Para todos esos hombres y mujeres no hubo memoria en aquella ley de Zapatero. No parecía interesar más violencia que la que provenía de Franco. Ahora, 12 años después, la vicepresidenta Carmen Calvo ha presentado lo que viene a ser la continuación, un anteproyecto de la bautizada como Ley de Memoria Democrática para tratar de nuevo de resarcir heridas, reparar daño, enterrar a los muertos de la guerra y la represión, y anular los juicios de tribunales franquistas. Queda por aclarar si esta vez se incluirá todo tipo de represión, también la de la izquierda contra la izquierda.

Todos luchaban contra Franco pero parece evidente que no todos, ni mucho menos, lo hacían por esa idea de democracia burguesa como la de 1931 o la actual

En este sentido, y en palabras del historiador y sociólogo Santos Juliá, “cuando la rebelión militar de julio de 1936 puso a la República a los pies de los caballos, los partidos y sindicatos que acudieron a sofocarla conservaron, por encima de su adhesión o lealtad republicana, su identidad propia, su cultura y prácticas políticas, sus estrategias y sus metas finales, que no eran la República de 1931 sino el comunismo, el socialismo, el anarquismo o la independencia de sus naciones: por eso luchaban y por eso morían, y por eso merecen ser recordados”.

Estas motivaciones, por tanto, parecen incómodas porque desvelan que la idea de Sánchez e Iglesias de publicitar el conflicto como fascismo contra la democracia que representaba la II República queda desmontada al existir represión entre comunistas, socialistas y anarquistas en una batalla con objetivos muy diversos. Todos luchaban contra Franco pero parece evidente que no todos, ni mucho menos, lo hacían por esa idea de democracia burguesa como la de 1931 o la actual.

Al anteproyecto le sucederá una Ley que traerá, con total seguridad, horas de debate acalorado en el Congreso. Es evidente que la reparación es necesaria y que hoy pocos dudan de la necesidad de enterrar a nuestros muertos con dignidad… pero sin la equidad que la propia ONU reclama para estos casos no habrá, de nuevo, reparación real.
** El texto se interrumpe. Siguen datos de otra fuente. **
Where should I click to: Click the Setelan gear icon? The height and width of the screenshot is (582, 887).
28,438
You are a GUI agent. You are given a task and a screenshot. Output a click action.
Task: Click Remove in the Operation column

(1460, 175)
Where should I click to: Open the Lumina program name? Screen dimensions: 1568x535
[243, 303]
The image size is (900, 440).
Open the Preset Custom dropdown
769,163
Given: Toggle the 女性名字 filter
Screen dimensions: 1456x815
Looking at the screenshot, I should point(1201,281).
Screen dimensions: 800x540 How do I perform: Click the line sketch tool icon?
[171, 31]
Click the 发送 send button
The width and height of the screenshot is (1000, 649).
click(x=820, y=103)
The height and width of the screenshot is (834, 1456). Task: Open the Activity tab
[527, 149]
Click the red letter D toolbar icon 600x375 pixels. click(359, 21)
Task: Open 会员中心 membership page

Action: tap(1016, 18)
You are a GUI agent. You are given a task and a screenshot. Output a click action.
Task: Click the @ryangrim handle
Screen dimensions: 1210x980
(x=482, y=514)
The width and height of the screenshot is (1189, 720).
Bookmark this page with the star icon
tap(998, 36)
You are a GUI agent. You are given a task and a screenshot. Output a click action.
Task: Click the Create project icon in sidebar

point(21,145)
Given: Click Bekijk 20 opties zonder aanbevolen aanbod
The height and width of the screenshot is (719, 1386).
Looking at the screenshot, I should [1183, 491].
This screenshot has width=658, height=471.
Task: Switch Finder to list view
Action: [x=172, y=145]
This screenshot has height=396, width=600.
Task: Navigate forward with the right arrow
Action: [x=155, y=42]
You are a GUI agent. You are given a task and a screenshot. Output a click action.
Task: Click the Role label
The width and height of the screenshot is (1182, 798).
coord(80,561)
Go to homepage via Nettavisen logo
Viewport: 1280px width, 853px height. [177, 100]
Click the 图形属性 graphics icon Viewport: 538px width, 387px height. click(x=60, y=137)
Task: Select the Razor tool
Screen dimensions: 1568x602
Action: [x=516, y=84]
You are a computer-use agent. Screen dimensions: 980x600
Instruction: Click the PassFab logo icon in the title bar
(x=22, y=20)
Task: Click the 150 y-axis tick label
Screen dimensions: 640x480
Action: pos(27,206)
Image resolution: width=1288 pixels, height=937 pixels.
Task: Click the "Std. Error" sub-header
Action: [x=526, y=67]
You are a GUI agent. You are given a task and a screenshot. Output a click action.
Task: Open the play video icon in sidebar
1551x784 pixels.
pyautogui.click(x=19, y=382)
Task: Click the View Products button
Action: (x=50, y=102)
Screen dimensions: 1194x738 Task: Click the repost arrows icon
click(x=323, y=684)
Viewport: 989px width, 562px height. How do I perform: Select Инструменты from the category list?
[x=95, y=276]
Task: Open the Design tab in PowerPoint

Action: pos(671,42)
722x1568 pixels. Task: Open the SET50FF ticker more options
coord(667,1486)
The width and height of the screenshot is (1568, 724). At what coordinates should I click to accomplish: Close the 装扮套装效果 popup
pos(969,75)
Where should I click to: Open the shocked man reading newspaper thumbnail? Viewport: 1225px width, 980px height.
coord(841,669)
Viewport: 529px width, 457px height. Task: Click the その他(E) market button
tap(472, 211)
Queda por ver si en esa intención reparadora se incluyen desde los represaliados por Franco durante y después de la guerra, hasta todos aquellos asesinados en otras circunstancias, incluidos esos mil hombres y mujeres que aún hoy siguen sin ley, memoria ni democracia. En manos de todos está pensar solo en las víctimas y sus familias, evitar el regreso al guerracivilismo y que la memoria, también la incómoda, no quede de nuevo relegada al cajón donde se guardan las represiones que no interesan demasiado.